Leveling up cybersecurity through AI games
Virginia Tech’s Angelos Stavrou is training artificial intelligence to defend computer networks through a $16 million collaborative cybersecurity project.
Playing games is a universal human experience. Every country and culture plays games unique and ubiquitous to its people, from the ancient Chinese game Go to modern computer games such as SimCity.
But games are more than a human hobby. They’re a training ground for artificial intelligence (AI) to learn fundamental decision-making skills, handle uncertainty, and tackle complex interactions. AI’s ability to tirelessly explore thousands of possibilities makes it the perfect tool for finding strategies humans might overlook.
Angelos Stavrou, professor in the Bradley Department of Electrical and Computer Engineering and founder of mobile security startup A2 Labs, plans to take AI training to the next level with a multi-agent training exerciser (MATrEx). Through this “matrix,” AI faces a new opponent — other AI — but the implications go beyond a fun game.
“What we want to do is take a network, like the Virginia Tech network, copy it into a virtual environment, and then run simulations of attacks and defenses with logic generated by AI agents,” said Stavrou, who’s also entrepreneurship lead for the Virginia Tech Innovation Campus. “AI can play billions of game variations so they can actually characterize the cybersecurity start of the system, and decide which attacks or defenses are superior.”

───

> [YOUR TASKS]:
a) What is the dollar value of the collaborative project described in the cybersecurity article?
b) Say whether each statement agrees with the cybersecurity article, answering yes or no and quoting the deciding words: (i) Stavrou is a professor in the Bradley Department of Electrical and Computer Engineering. (ii) In MATrEx, AI is pitted against human opponents. (iii) Stavrou founded a cloud security startup.
c) Extend the cybersecurity article, picking up after its last sentence.
The material after this point comes from a separate source and is unrelated to the cybersecurity article.

> [SUPPLIED ENTRIES]:
───

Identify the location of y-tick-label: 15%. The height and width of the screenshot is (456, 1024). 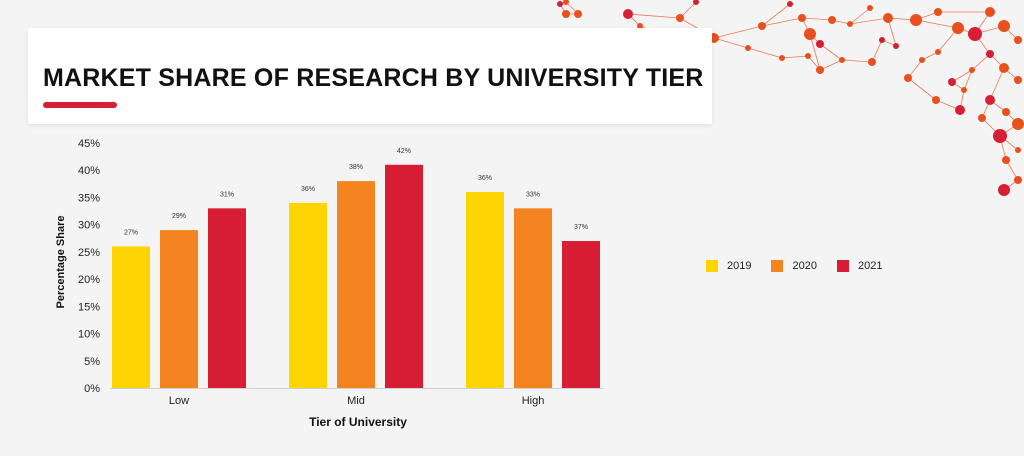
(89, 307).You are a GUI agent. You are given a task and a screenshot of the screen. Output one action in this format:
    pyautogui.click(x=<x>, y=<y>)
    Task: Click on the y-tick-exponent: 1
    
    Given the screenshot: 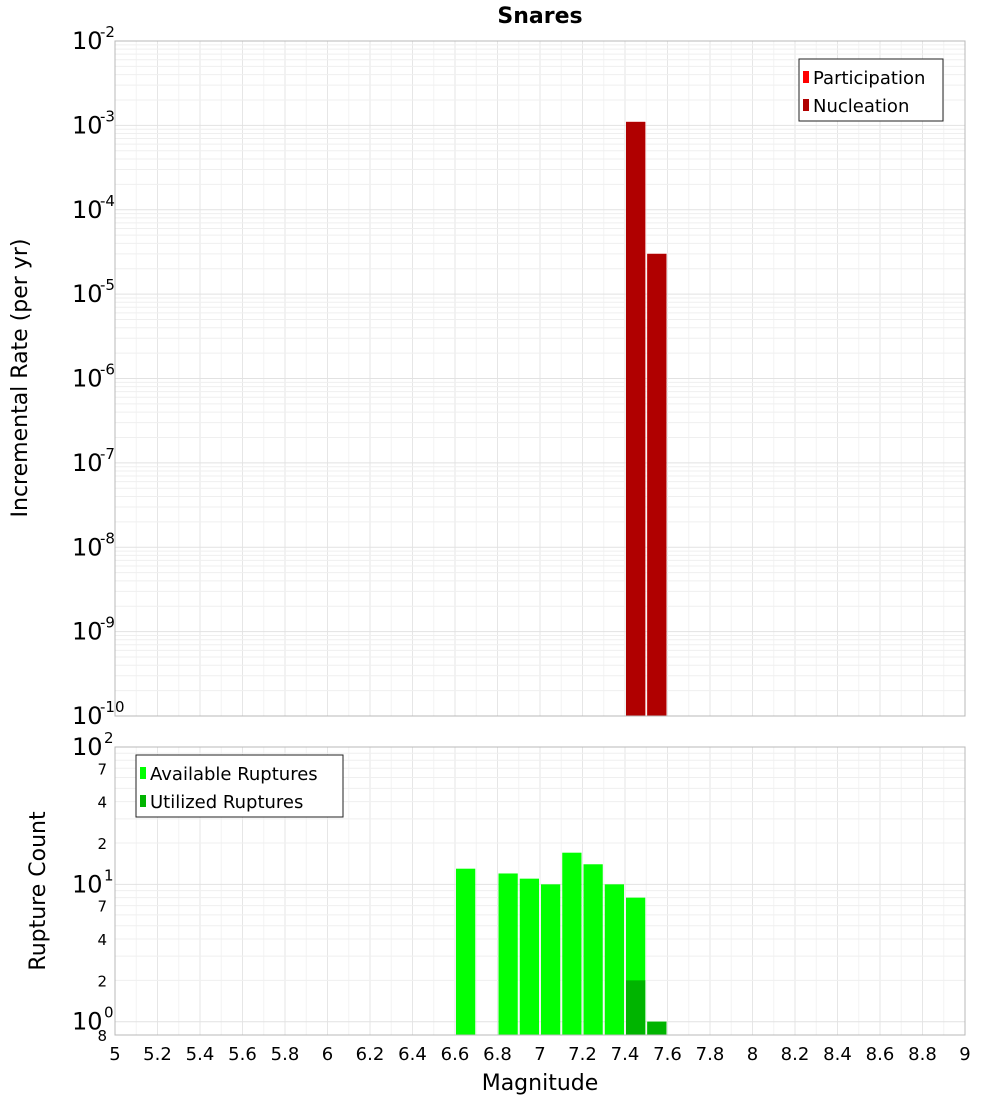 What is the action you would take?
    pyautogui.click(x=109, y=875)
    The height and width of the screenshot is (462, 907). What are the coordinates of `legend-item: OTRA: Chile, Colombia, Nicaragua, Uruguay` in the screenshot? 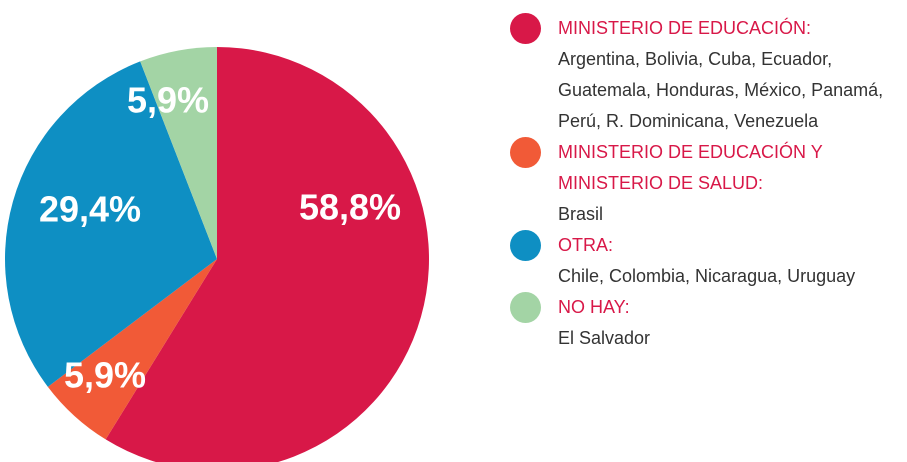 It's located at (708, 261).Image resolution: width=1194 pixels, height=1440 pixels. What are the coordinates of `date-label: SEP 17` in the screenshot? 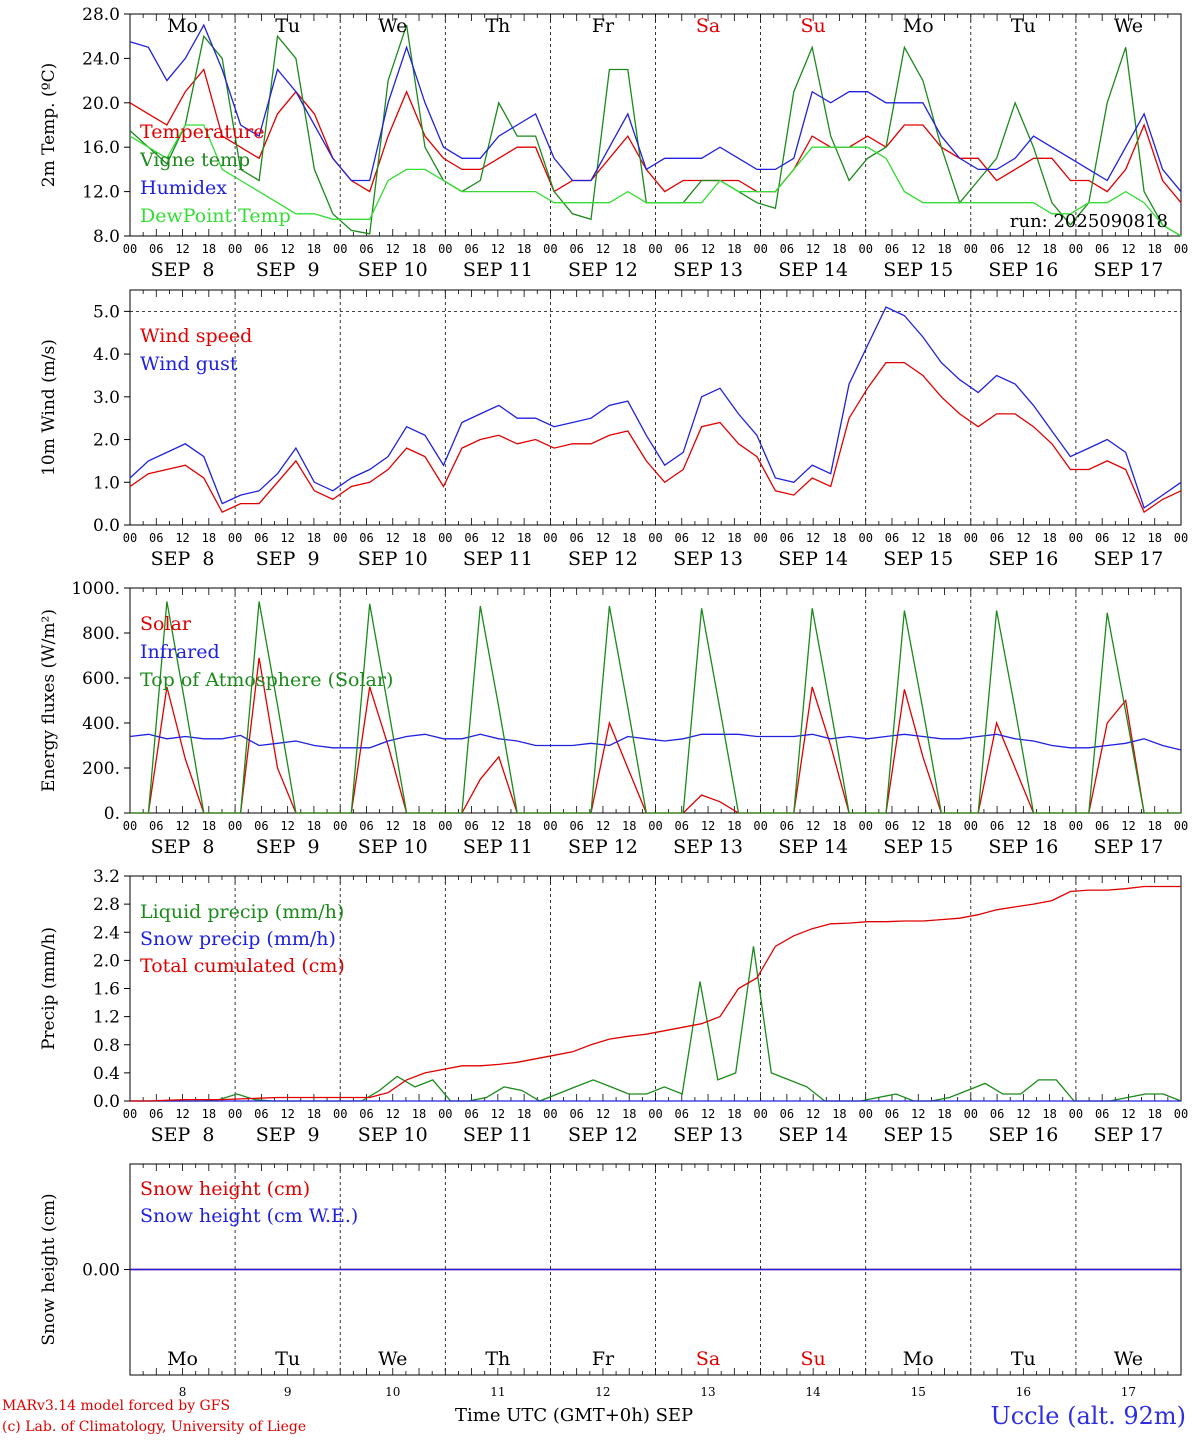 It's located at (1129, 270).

───

> [SOLVED TASKS]:
a) $16 million.

b)
(i) Yes: "Angelos Stavrou, professor in the Bradley Department of Electrical and Computer Engineering"
(ii) No: "AI faces a new opponent — other AI"
(iii) No: "founder of mobile security startup A2 Labs"

c)
Playing the game
In a world plagued by persistent and never-ending cyber threats, improving the security of computer networks by minimizing vulnerabilities is essential for protecting cell phones, the 5G wireless system, and the thousands of data centers in the United States. The process is called “network hardening.” It’s like adding strong locks to a home and reinforcing its walls.
MATrEx is a $16 million project funded by the Defense Advanced Research Projects Agency as part of Cyber Agents for Testing and Learning Environments. It’s a trailblazing way to train AI in a three-tiered gaming system – simulations, emulations, and a real network. Within the MATrEx, AI agents are grouped into two categories:
- Red agents, that need to learn the gaming network and how best to break through system defenses for attacks
- Blue agents that understand the network fully, including defense capabilities
The “games” are scenarios red and blue agents run against each other. Researchers will study what attacks break through, which defenses stop the attacks, what happens during a specific attack, and more.
“The idea is that we’ll create a loop, so the AI can play in a network that will start from a real network, then emulate it and simulate it,” said Stavrou. “The real system is accurate, but it’s slow. The simulation is fast, but it’s not as accurate. So you need to play the game across all these environments, transferring knowledge from the real network to the simulated. Then you transfer strategies from the simulated back to the real network.”
The distinctive combination of real, simulated, and emulated networks sets MATrEx apart from any other AI training system in the world. Each network provides a training ground – and researcher data set – for the AI.
- Real network: This is the physical computer or wireless network used by people every day. It has actual switches, routers, cables and devices that connect together to transmit data. In MATrEx, this is a copy of a company’s real network, provided and hosted by the company themselves.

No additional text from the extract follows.